Dal web, in particolare da forum di siti di viaggi e turismo rivolti a over 50 e over 60:

“Io sono ormai over 60 ma adoro fare il viaggiatore (specifico: viaggiatore, non turista). Con amici ho condiviso il viaggio in borneo ed ora sto studiando qualcosa d’altro per il tardo autunno.”

“Posso fare un paio di viaggi all’anno anche per periodi lunghi, stando in budget limitati. Spero di poter trovare gruppetti di 4 viaggiatori che condividono una meta. Dico 4 perchè è il numero ideale per poter suddividere le spese di camere, auto, ecc. di più diventa complicata l’organizzazione faidate.”

“Sono amante dei viaggi, possibilmente non intruppati in un tour di massa (pardon, di gruppo).”

“Sono un’insegnante, con un figlio maggiorenne, e quindi ho molto tempo per viaggiare con amiche e amici.”

“Grazie ad internet conosco molti viaggiatori, e con alcuni di loro ho fatto viaggi, sono over 60 e sono pensionato, cerco di evitare viaggi nei periodi ferragosto/natale e simili in cui fai un viaggio e ne paghi 3. I nostri viaggi sono organizzati da noi stessi perche vogliamo fare 3 viaggi al prezzo di 1.”

“L’avete provato lo scambio casa ? Provatelo ! Io ho fatto due settimane in California senza pagare un centesimo d’albergo.”

Ebbene sì, viaggiare è una delle più diffuse passioni di cinquantenni, sessantenni e settantenni.  E anche degli ottantenni, finché il fisico lo consente.   Magari non tutti amano il fai da te e preferiscono una solida organizzazione alle spalle, ma il viaggio è un must.   Non rinunciare alla scoperta, confrontarsi con mondi diversi, mettersi ancora alla prova, realizzare un sogno, ma anche ricerca di relax, di benessere e di socialità: sono queste le molle che spingono il senior a mettere da parte, appena può, qualche soldo per viaggi e vacanze.

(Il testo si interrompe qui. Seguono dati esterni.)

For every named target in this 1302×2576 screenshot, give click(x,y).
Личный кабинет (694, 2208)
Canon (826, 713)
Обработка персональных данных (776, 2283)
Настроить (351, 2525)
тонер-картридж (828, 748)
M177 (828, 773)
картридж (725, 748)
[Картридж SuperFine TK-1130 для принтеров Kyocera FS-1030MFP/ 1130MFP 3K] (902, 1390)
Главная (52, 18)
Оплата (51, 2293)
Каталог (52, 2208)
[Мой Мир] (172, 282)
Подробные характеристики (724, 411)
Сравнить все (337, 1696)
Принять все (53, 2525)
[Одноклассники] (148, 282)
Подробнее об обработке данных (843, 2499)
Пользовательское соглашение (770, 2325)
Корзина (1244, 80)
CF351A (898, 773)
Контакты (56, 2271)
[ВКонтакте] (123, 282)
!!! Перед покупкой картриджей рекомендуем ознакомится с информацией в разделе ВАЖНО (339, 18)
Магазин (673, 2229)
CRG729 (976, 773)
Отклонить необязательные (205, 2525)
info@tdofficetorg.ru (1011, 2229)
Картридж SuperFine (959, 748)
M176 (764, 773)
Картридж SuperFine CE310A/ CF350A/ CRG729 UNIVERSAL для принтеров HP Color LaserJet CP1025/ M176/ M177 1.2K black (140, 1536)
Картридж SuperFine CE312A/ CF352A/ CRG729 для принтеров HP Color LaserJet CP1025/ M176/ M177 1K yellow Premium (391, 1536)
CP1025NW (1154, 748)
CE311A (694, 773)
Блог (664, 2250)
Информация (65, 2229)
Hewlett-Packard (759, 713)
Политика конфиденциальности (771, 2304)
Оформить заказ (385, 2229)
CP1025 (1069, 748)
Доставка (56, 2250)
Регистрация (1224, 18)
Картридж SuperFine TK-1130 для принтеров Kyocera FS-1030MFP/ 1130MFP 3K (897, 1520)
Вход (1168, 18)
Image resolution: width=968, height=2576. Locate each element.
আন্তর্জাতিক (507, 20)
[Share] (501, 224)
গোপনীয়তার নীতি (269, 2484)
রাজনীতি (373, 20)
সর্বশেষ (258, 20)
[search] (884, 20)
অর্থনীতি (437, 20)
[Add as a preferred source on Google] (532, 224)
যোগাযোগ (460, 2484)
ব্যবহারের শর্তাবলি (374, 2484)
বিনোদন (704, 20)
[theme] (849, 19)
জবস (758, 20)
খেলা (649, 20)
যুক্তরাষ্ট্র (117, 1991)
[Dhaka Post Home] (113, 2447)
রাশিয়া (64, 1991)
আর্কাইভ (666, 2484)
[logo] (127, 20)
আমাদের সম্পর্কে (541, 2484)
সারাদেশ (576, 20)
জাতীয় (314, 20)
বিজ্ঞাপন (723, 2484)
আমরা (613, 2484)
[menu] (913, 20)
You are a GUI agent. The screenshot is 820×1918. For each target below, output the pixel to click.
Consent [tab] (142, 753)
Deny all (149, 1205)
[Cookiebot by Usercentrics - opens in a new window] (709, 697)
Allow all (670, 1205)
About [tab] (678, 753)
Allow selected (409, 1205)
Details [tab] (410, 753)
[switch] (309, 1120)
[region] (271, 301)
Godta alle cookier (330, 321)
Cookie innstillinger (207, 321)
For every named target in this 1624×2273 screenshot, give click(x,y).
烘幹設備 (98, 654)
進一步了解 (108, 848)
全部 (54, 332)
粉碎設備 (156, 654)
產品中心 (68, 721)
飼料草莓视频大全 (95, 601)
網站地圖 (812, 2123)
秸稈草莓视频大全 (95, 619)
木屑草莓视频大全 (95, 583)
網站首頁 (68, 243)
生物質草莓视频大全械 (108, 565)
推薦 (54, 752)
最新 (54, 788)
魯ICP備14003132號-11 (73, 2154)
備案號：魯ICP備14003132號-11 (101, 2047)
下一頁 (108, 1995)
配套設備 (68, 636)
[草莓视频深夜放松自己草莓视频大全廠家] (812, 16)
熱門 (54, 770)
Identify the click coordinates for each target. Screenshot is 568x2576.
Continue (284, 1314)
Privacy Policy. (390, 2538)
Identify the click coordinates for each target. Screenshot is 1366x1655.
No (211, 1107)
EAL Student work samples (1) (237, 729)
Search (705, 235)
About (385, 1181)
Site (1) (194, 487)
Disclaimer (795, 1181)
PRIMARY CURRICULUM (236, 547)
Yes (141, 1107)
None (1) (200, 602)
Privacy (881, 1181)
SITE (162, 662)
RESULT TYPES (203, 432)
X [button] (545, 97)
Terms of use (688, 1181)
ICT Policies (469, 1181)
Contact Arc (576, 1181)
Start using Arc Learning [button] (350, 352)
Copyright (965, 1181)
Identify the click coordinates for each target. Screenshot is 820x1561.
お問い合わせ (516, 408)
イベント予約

Gli operatori turistici amano alla follia i nuovi senior, soprattutto quelli che sono liberi da vincolanti impegni lavorativi.  Sono tanti e viaggiano in tutti i periodi dell’anno, approfittando il più possibile dei prezzi di bassa stagione.    Lo scorso 4 e 5 novembre a San Marino si è svolta con successo la Borsa del Turismo della Terza Età. Gli organizzatori, soddisfatti per la crescita di questo settore, hanno sintetizzato così: “Gli anziani hanno più tempo e aumentano le loro vacanze, per socializzare, per realizzare i sogni di viaggi e soggiorni. Ma vogliono costi certi, organizzazione, luoghi di storia ma anche di gastronomia e tipicità, con attenzione alla natura, alle terme e alle beauty farm.”     Insomma, turismo si coniuga con viaggi, ma va a braccetto anche con benessere.   In foto: sopra, coppia in viaggio; sotto, workshop alla borsa del turismo della terza età.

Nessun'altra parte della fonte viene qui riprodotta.